We Need A Unified Warning Strategy Now
[February 2018] There are many different approaches to “fixing” the lack of a unified national warning system. Some answers have been around for two decades, but government inertia has moved little since EAS was unveiled. This is especially true since 2011, when the FCC tossed the ball to the FEMA and the result was everyone had to buy new EAS boxes.
Yet, seven years later, they key parts of the puzzle have not yet been assembled. Richard Rudman suggests why.
Quoting from the EAS Forum: “The FCC FNPRM reply comment period ended August 4, 2011. (FNPRM = Further Notice of Proposed Rule Making). That means we are (2/15/18) at SEVEN YEARS, SEVEN MONTHS, TWO WEEKS, AND COUNTING.”
Some people believe, myself included, that the FCC, while having a horse in the race, is not the agency to oversee how the race course is built or who gets to fire the starting gun.
I believe the overall responsibility to overhaul our emergency public information (EPI) and the subset of emergency public warnings lies elsewhere. Broadcasting / media are the delivery system and the long overdue national warning policy must begin with a top down overall strategy that starts with warning origination.
Warnings Are Part of a Unified Strategy
This means recognizing that warnings are an integral component of emergency response.
Some may believe that we can “fix” warnings downstream in the distribution system with a Part 11 rewrite. This is like turning on a water tap in your house, seeing nothing coming out, and trying to fix the problem on your property after finding out that all your neighbors are also without water. Going back to my equine analogy, it is locking the barn door after the horses are gone.
Problems with any system or policy start when there is no coordinated unified strategy to drive the planning and training for all the elements needed to execute. We see this time and time again when warning systems are tested and also 2 when they have to be used for real. Part 11 cannot do this by itself, no matter how dire and overdue the need to rewrite it is.
It Takes All Resources to Work
We also live in an era where social media and cell phone providers are, whether we like it or not, parts of the overall warning stable.

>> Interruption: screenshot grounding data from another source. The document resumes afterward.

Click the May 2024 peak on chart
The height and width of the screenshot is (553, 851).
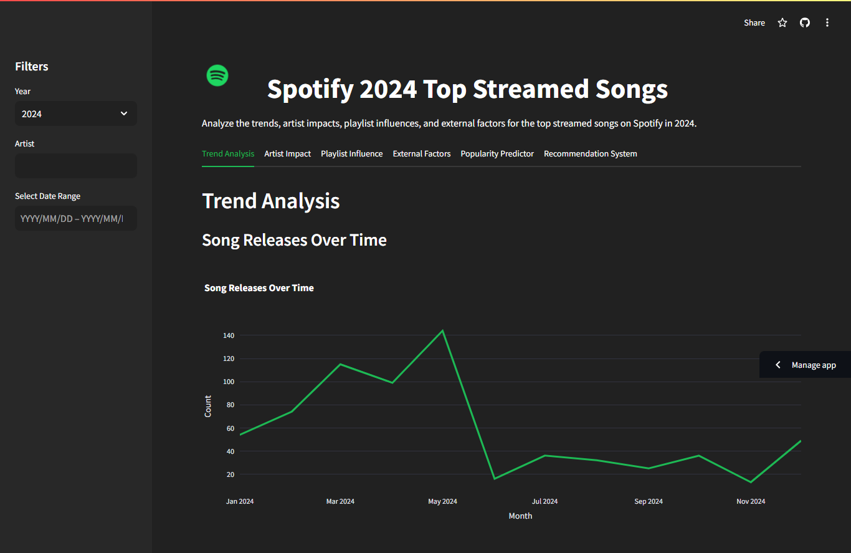pos(442,330)
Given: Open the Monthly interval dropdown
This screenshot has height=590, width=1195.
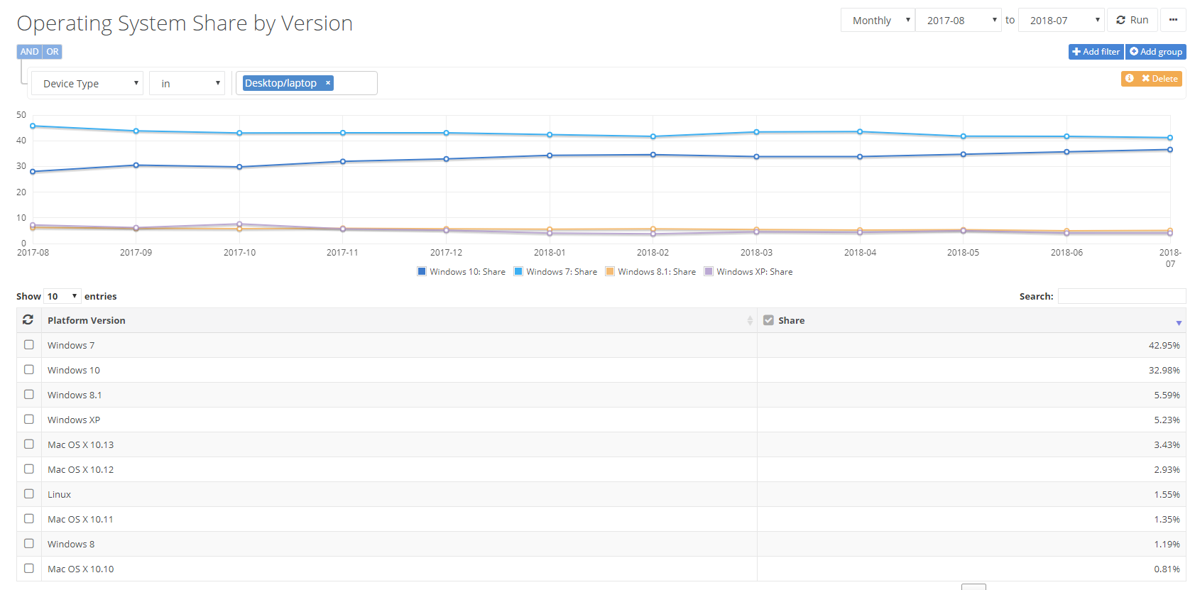Looking at the screenshot, I should (878, 21).
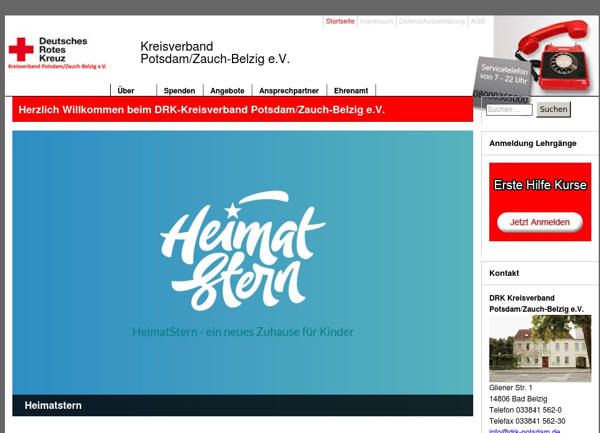This screenshot has height=433, width=600.
Task: Open the Über menu
Action: tap(126, 91)
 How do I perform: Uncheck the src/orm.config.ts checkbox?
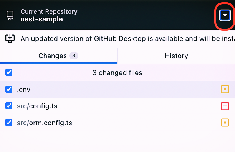point(9,123)
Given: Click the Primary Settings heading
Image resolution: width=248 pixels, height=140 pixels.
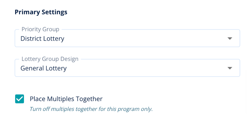Looking at the screenshot, I should (x=41, y=12).
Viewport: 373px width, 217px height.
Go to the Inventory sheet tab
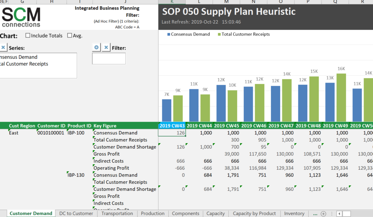pyautogui.click(x=294, y=213)
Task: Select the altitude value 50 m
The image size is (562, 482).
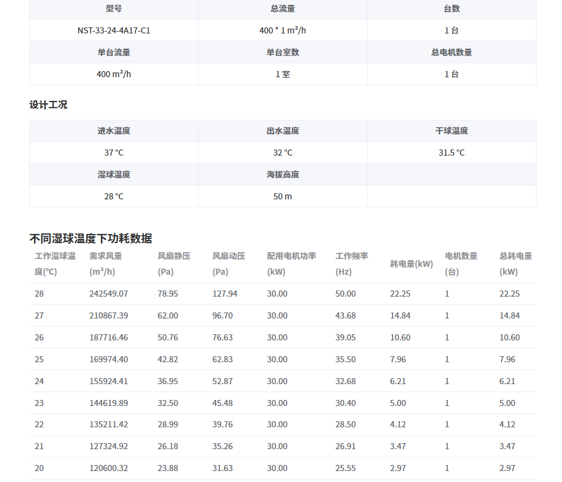Action: pos(281,196)
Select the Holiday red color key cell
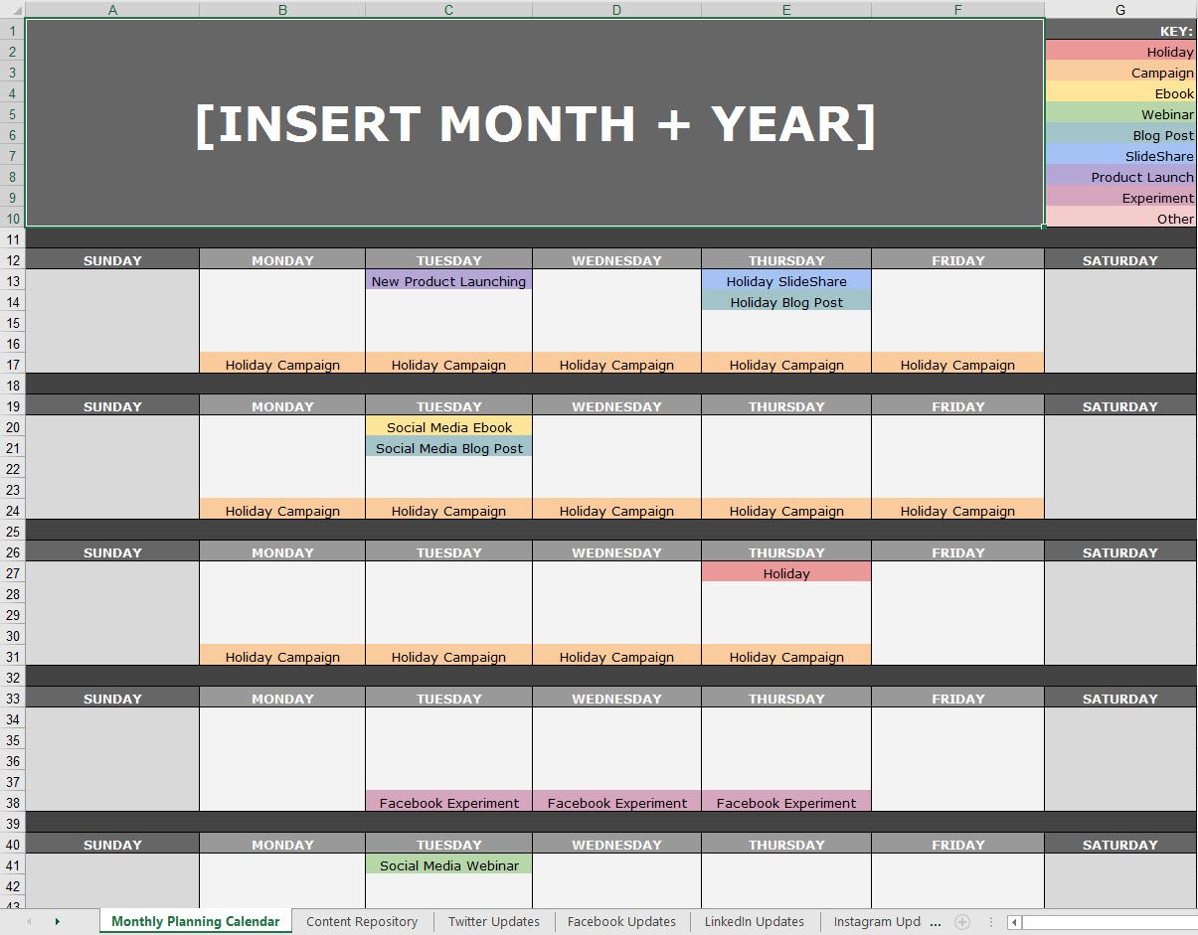The image size is (1198, 935). (1119, 52)
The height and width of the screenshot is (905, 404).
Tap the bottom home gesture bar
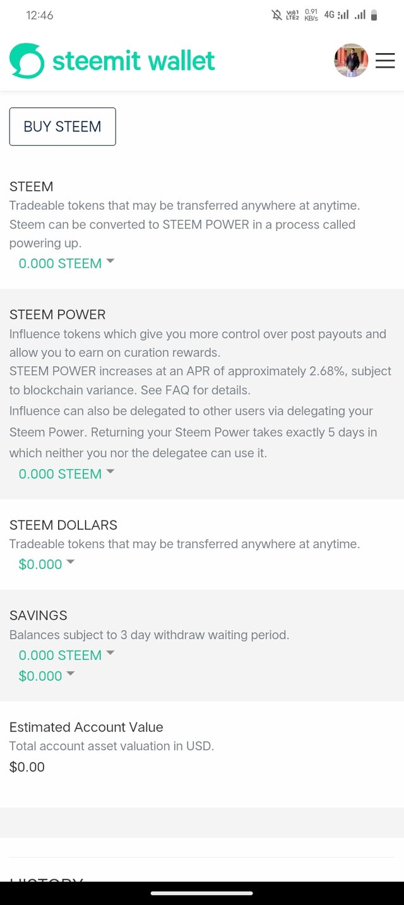202,893
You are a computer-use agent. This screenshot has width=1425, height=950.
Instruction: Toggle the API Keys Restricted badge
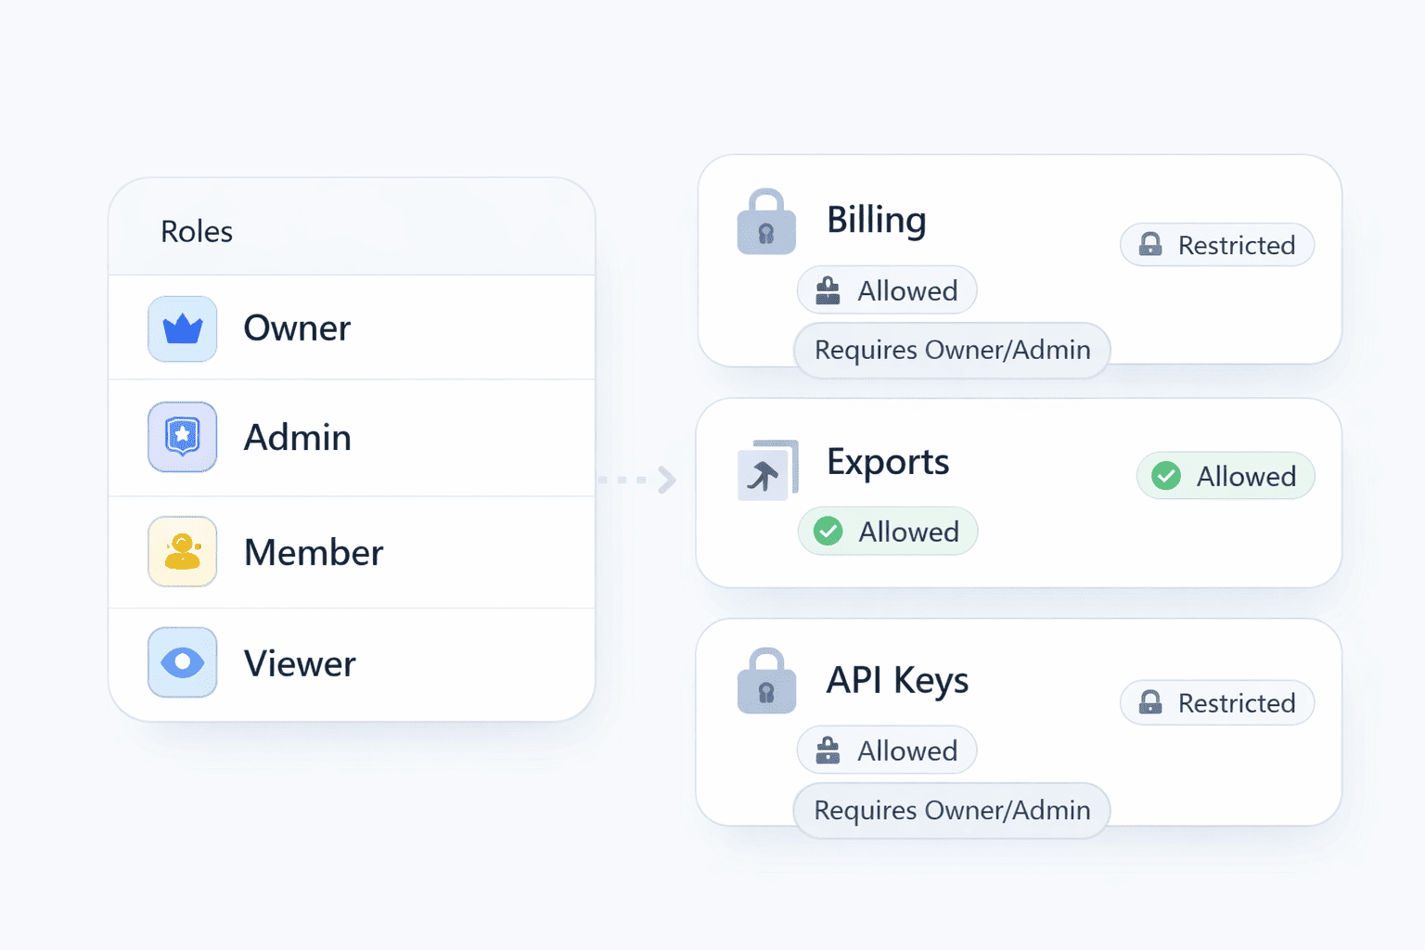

Coordination of information that flows out on Twitter and all of the other horses in the warning stable has to be done. The only place to do that is where warnings originate. That is not in any way shape or form the in the purview of the FCC.
Simply stated, timely EPI and warnings to people at risk to help save more lives and property has to be looked at as an integral part of emergency management, not just as FCC policies and practices to delivering warnings through mass media.
The Necessary Path
I submit until the United States and all of its 50 states, territories, and protectorates has a total, unified warning strategy that is set in stone in the National Incident Management System (NIMS), we will continue to spin our wheels on planning, training, testing and execution of this vital human function.
This will require Congress to set the groundwork, bringing all the parties together, cooperating to bring the warning the unified cohesion necessary.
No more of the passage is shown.